The continuous improvement approach to business is based on a few core principles; focus on the customer, identify and understand how the work gets done, manage and smooth the process flow, remove non-value-added steps and waste, manage by fact and reduce variation, involve and equip the people in the process, and undertake improvement activity in a systematic way.
A piece of cake, right?
In reality, buying into the ideas behind the business methodology is the easy part. Executing them in the real world is much more challenging. Fortunately, there are a number of continuous quality improvement tools (CQI tools) to help put these principles into action.
#1 - 5S Workplace Organization
An organized and well-stocked workplace is the key to eliminating many of the wastes of Lean Six Sigma, particularly motion and transportation. The 5S method has five steps, all of which start with S in both Japanese and English. They are seiri (sort), seiton (set), seiso (shine), seiketsu (standardize), and shitsuke (sustain). Although the technique came out of the manufacturing sector, it has been used in industries of all types to improve the work environment whether it is an office, hospital, construction site, or factory.

══════

### Activities
1. Rewrite the passage on continuous improvement from "The continuous improvement" to "of cake, right?", putting "client" in place of "customer".
2. Extend the passage on continuous improvement from the point where it stops.
The material after this point stands apart from the passage on continuous improvement.

══════

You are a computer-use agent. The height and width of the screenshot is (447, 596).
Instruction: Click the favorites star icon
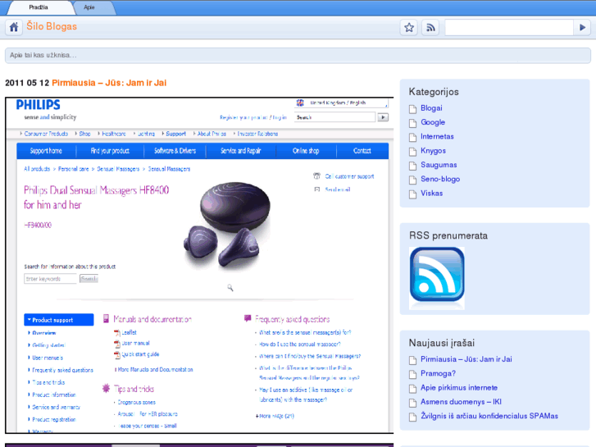409,27
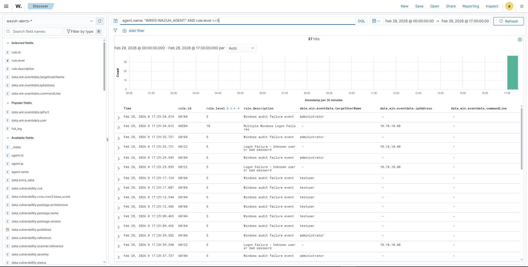
Task: Expand the Multiple Windows Logon Failures row
Action: point(119,128)
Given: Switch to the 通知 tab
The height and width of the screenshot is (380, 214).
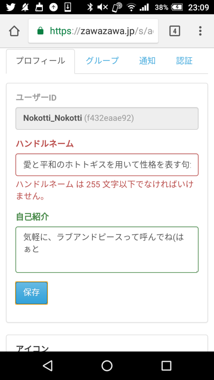Looking at the screenshot, I should pyautogui.click(x=147, y=60).
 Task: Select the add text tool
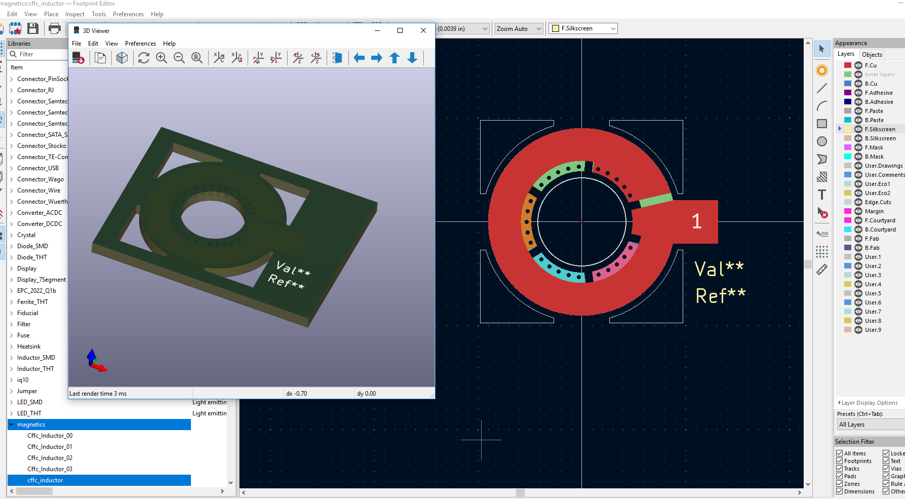(x=822, y=195)
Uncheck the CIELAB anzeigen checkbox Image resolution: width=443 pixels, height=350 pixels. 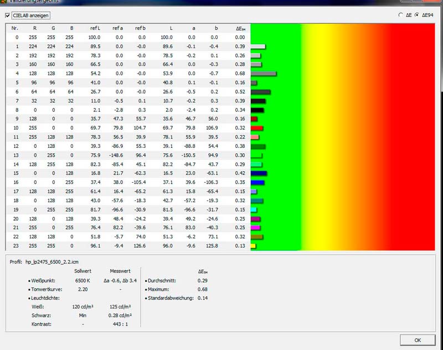coord(8,16)
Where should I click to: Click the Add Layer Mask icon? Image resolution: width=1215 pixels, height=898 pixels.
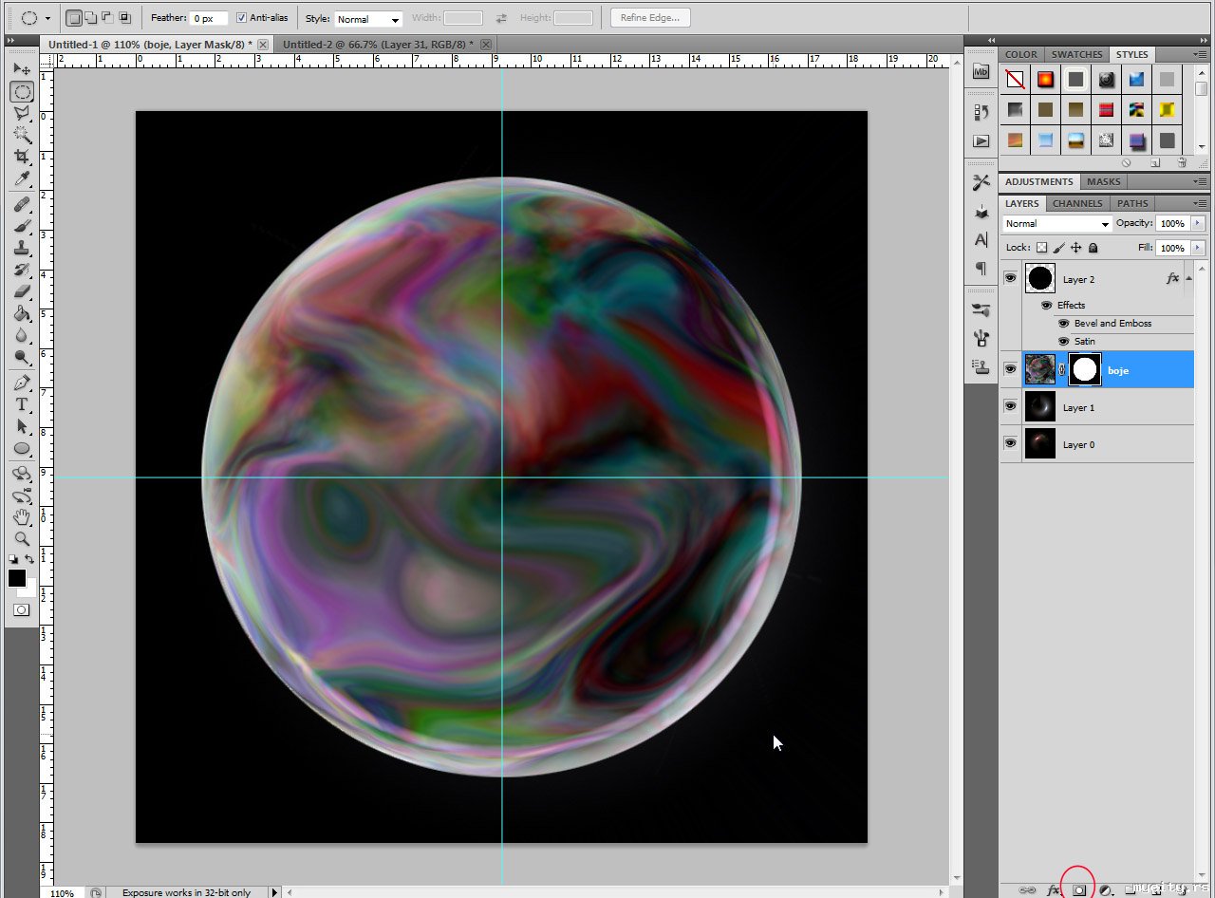click(1079, 889)
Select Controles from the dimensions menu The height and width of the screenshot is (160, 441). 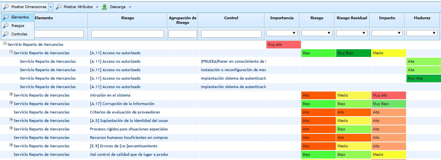point(19,34)
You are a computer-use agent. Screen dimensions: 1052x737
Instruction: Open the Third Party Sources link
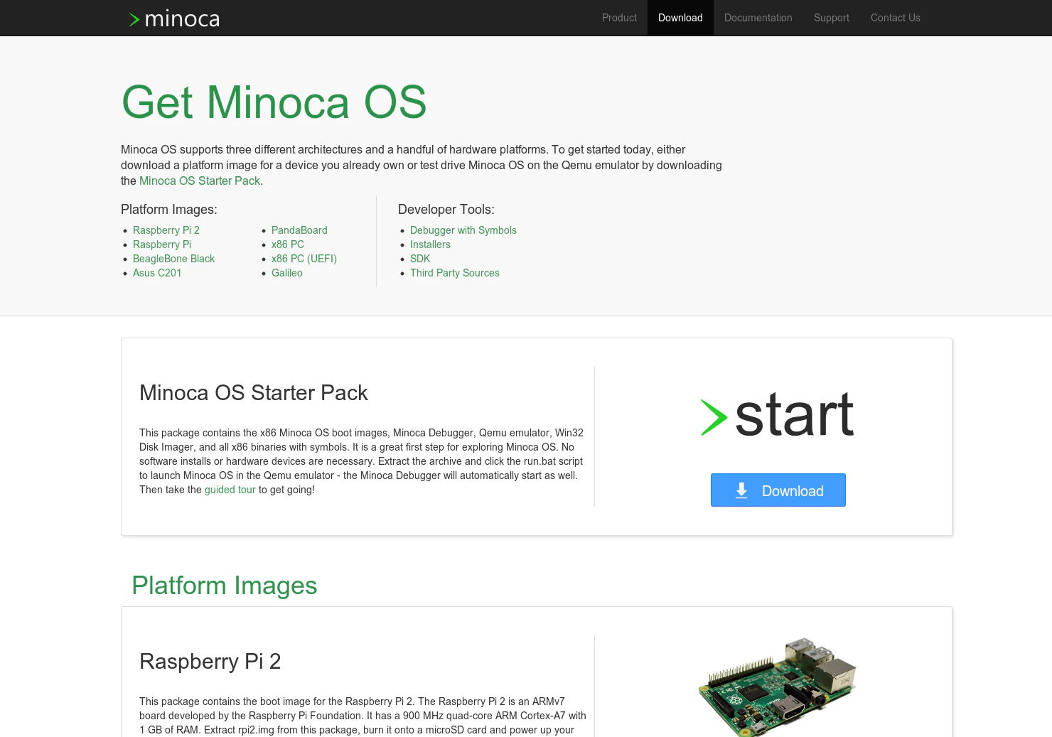[x=454, y=273]
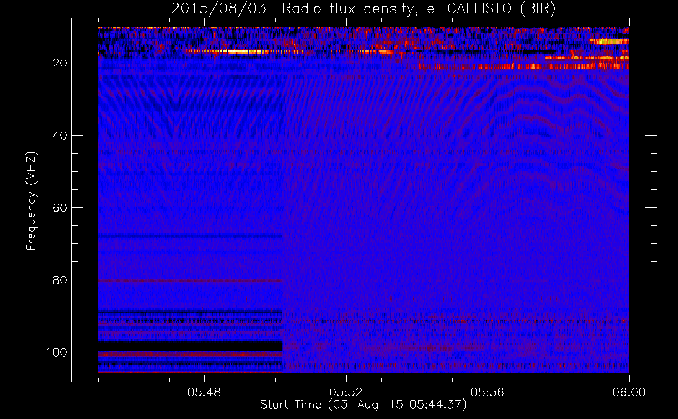Click the 'Start Time (03-Aug-15 05:44:37)' axis label
Image resolution: width=678 pixels, height=419 pixels.
click(363, 405)
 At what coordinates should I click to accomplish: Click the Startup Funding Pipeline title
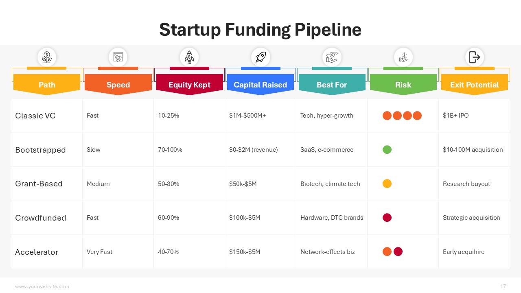point(260,30)
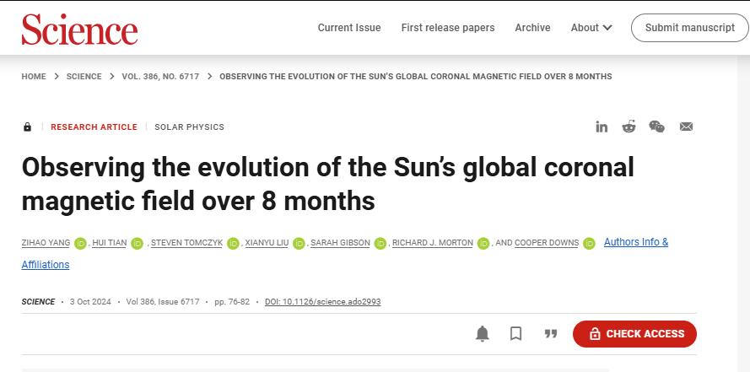Image resolution: width=750 pixels, height=372 pixels.
Task: Open the Current Issue menu item
Action: (x=349, y=28)
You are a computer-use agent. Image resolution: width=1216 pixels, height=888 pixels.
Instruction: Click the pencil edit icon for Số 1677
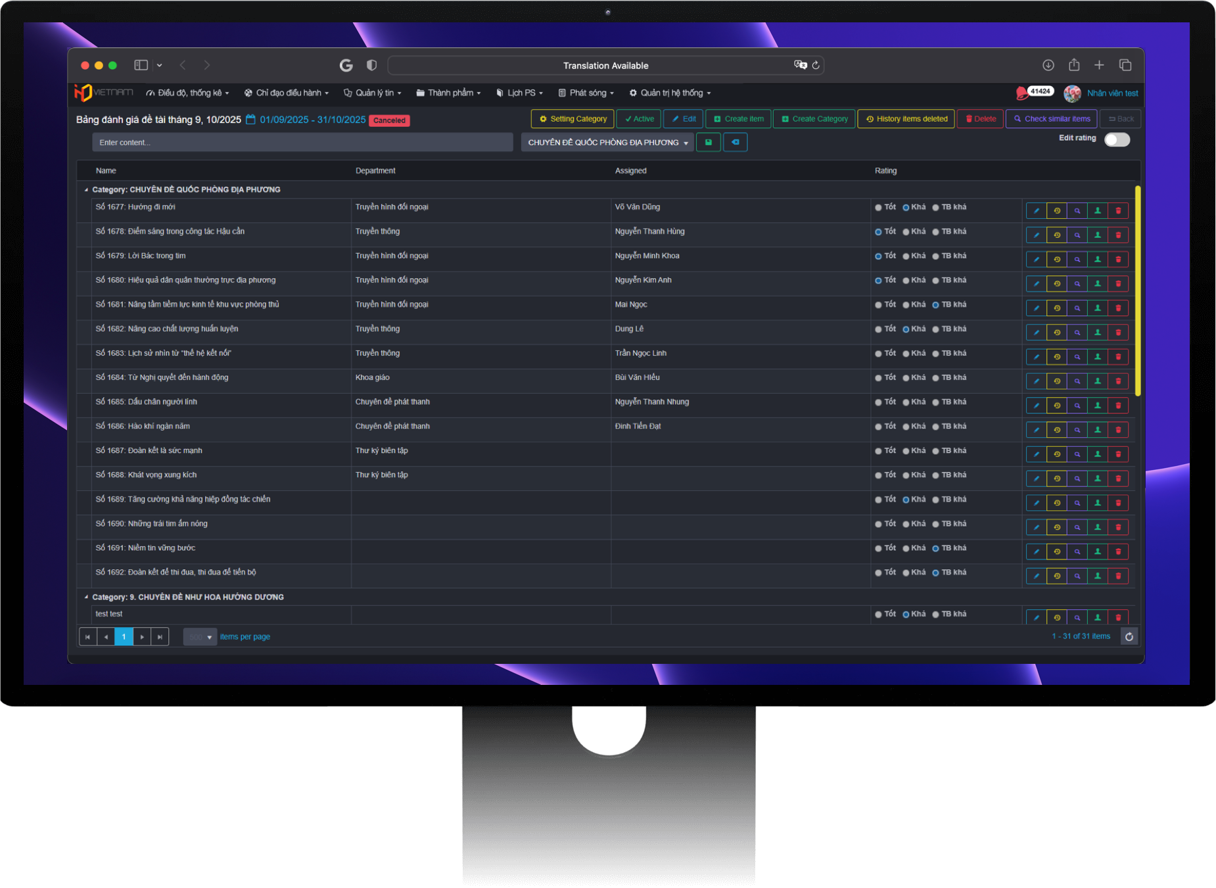[x=1036, y=211]
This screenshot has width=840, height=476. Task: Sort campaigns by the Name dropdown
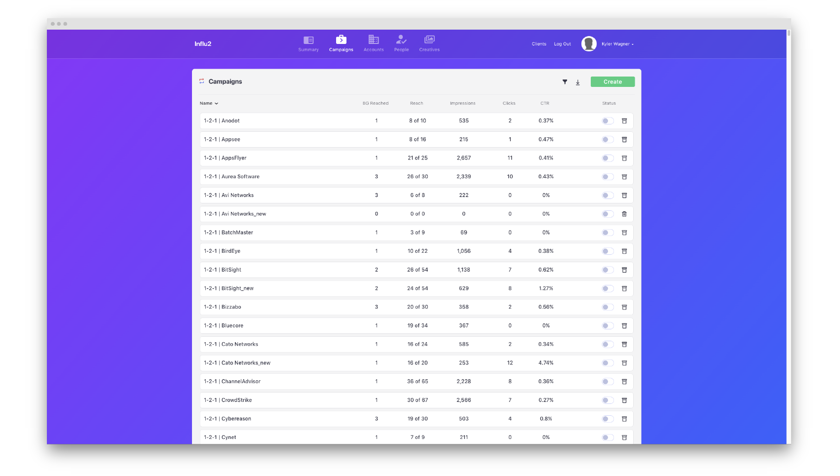click(x=209, y=103)
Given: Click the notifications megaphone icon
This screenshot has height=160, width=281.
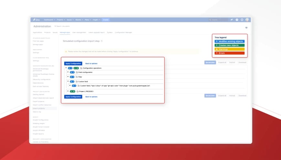Looking at the screenshot, I should tap(232, 20).
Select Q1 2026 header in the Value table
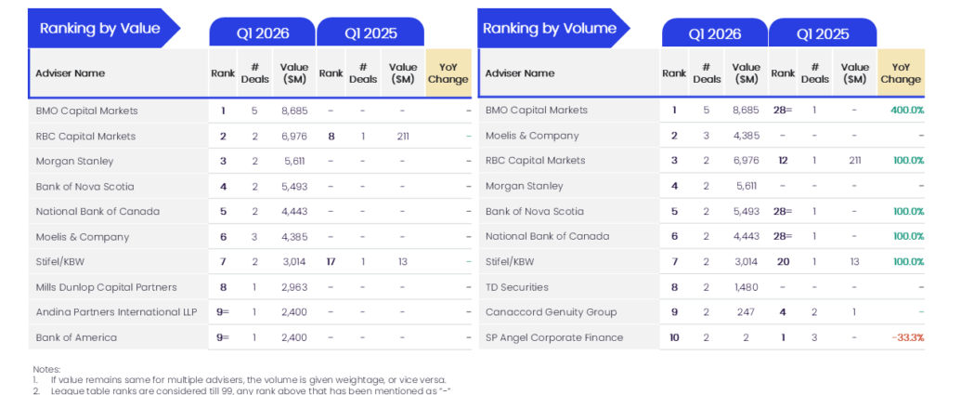The width and height of the screenshot is (961, 395). tap(262, 33)
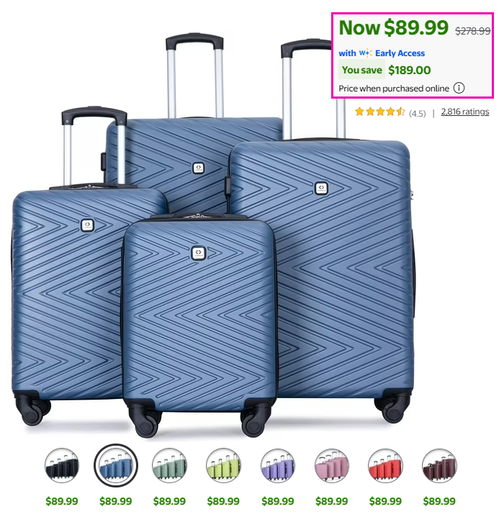504x517 pixels.
Task: Open the price info icon
Action: (x=459, y=88)
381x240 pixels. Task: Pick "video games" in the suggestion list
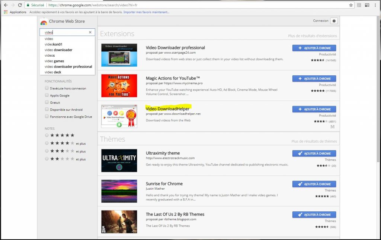click(x=54, y=61)
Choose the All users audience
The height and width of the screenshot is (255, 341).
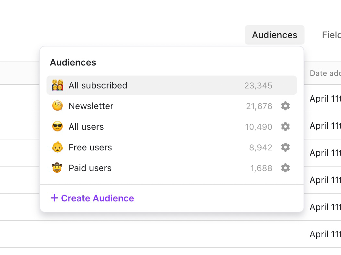coord(86,127)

══════

### Outputs in order
1.
The continuous improvement approach to business is based on a few core principles; focus on the client, identify and understand how the work gets done, manage and smooth the process flow, remove non-value-added steps and waste, manage by fact and reduce variation, involve and equip the people in the process, and undertake improvement activity in a systematic way.
A piece of cake, right?

2.
#2 - A3 Problem Solving
A3 gets its name from the European size of paper each report was once confined to. It is a structured problem-solving approach first used at Toyota. The A3 report is the result of an improvement cycle like PDSA or DAMIC (see below). These days, modern practitioners of Six Sigma use improvement software rather than paper for the job.
Catchball is a collaboration technique that involves passing ideas from one person to another for input, feedback, and action. Someone starts the “ball” rolling by defining the purpose, goals, background, and challenges. It is always clear who has responsibility for the idea and the ball can bounce around until the improvement or plan is complete. It is ideally suited for eliminating the friction that can happen when people operate in a strictly top-down management style.
#4 Control Charts
A process control chart is a graph used to monitor how a process behaves over time. Data are plotted in time order in a chart with a central line for the average (sometimes a median), an upper line for the upper control limit, and a lower line for the lower control limit. These lines are calculated from historical data and usually cover three standard deviations from the mean. Process control charts help managers avoid overreacting to every up and downswing. They eliminate problems caused by only looking at average results, instead of the variations of results.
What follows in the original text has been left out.